– Opinia audytorów zmierza raczej w kierunku portfelowego podejścia do rezerw niż na pojedyncze sprawy, czyli audytorzy idą w kierunku bardziej konserwatywnej metody niż tej post factum, gdy już powstały sprawy sądowe – mówi Brunon Bartkiewicz, prezes ING Banku Śląskiego.
Nowe podejście
To byłaby spora zmiana, bo do tej pory banki zawiązywały rezerwy na hipoteki walutowe, dopiero gdy sprawa trafiała do sądu lub gdy okazywało się, że prawdopodobieństwo porażki banku przekracza 50 proc. Dlatego poziom obrezerwowania w relacji do wartości brutto portfela tych kredytów jest w poszczególnych bankach bardzo niski, rzędu 1 proc. W ujęciu portfelowym konieczne byłoby oszacowanie, jak zareagują klienci na wyroki sądów, jak one będą orzekać i jakie straty z tego tytułu poniosą banki, więc jakie rezerwy trzeba wcześniej zawiązać.
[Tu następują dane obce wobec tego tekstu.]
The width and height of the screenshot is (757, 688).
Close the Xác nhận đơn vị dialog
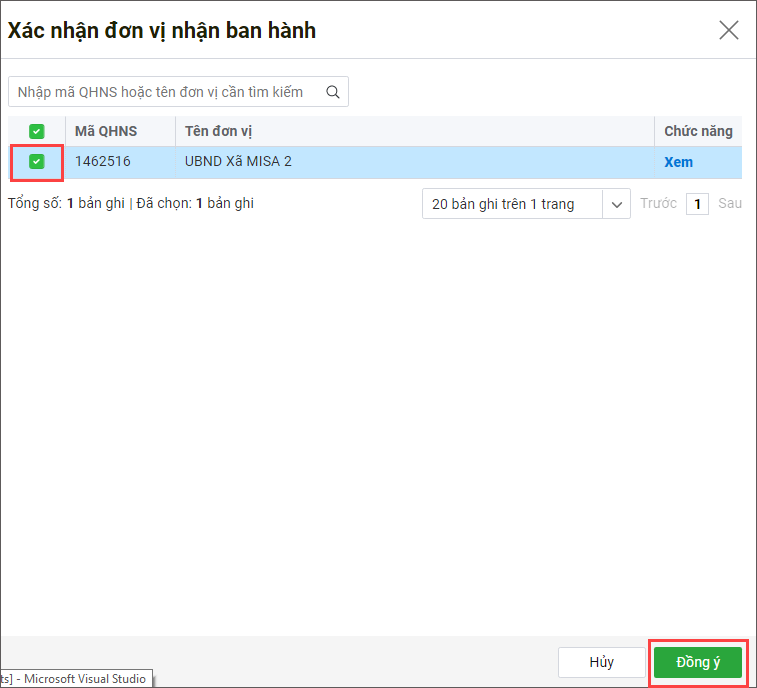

– Trudno przyjąć wiarygodne szacunki, jak to powinno przełożyć się na koszty. Przedmiotem dyskusji jest to, w jaki sposób należy zaprezentować te rezerwy. Czekamy na wytworzenie się standardu na rynku, jesteśmy w kontakcie z audytorami. Nie przesądzamy, że nasze podejście jest tym, które wszyscy powinni stosować. Decydujący w sprawie podejścia do rezerw powinien być IV kwartał. Sprawy frankowe są bardzo różne, sędziowie odmiennie podchodzą do sprawy, wielu ma swoje zdanie. Październikowy werdykt TSUE nie zmienił tej sytuacji i jej nie wyklarował, a w niektórych przypadkach wręcz odwrotnie – dodaje Bartkiewicz.
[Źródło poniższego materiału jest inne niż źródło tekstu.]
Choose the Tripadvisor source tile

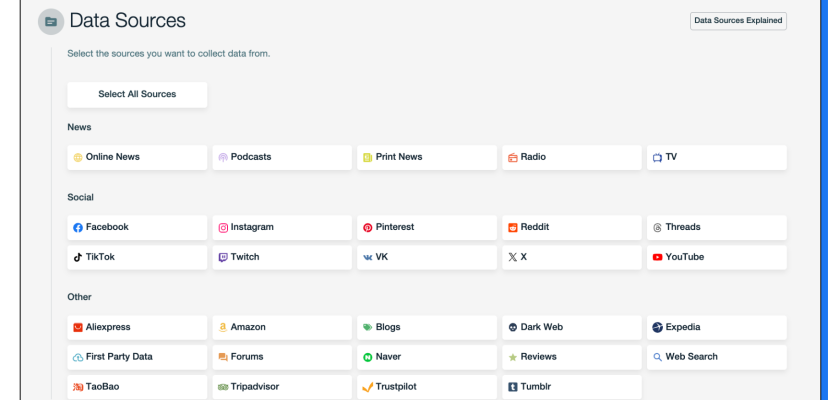282,386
W środę Santander Bank Polska informował, że cały sektor rozmawia w sprawie wspólnego podejścia do rezerw frankowych. – My również, rozmowy prowadzimy w ramach Związku Banków Polskich, z audytorami i Komisją Nadzoru Finansowego. Do końca IV kwartału trzeba wypracować stanowisko, nie wyobrażam sobie, aby do tego nie doszło. Sektor ma podobne zdanie w kwestii rezerw, nie widzę większych różnic między bankami, ale muszą się na to zgodzić audytorzy – mówił Michał Gajewski, prezes Santandera.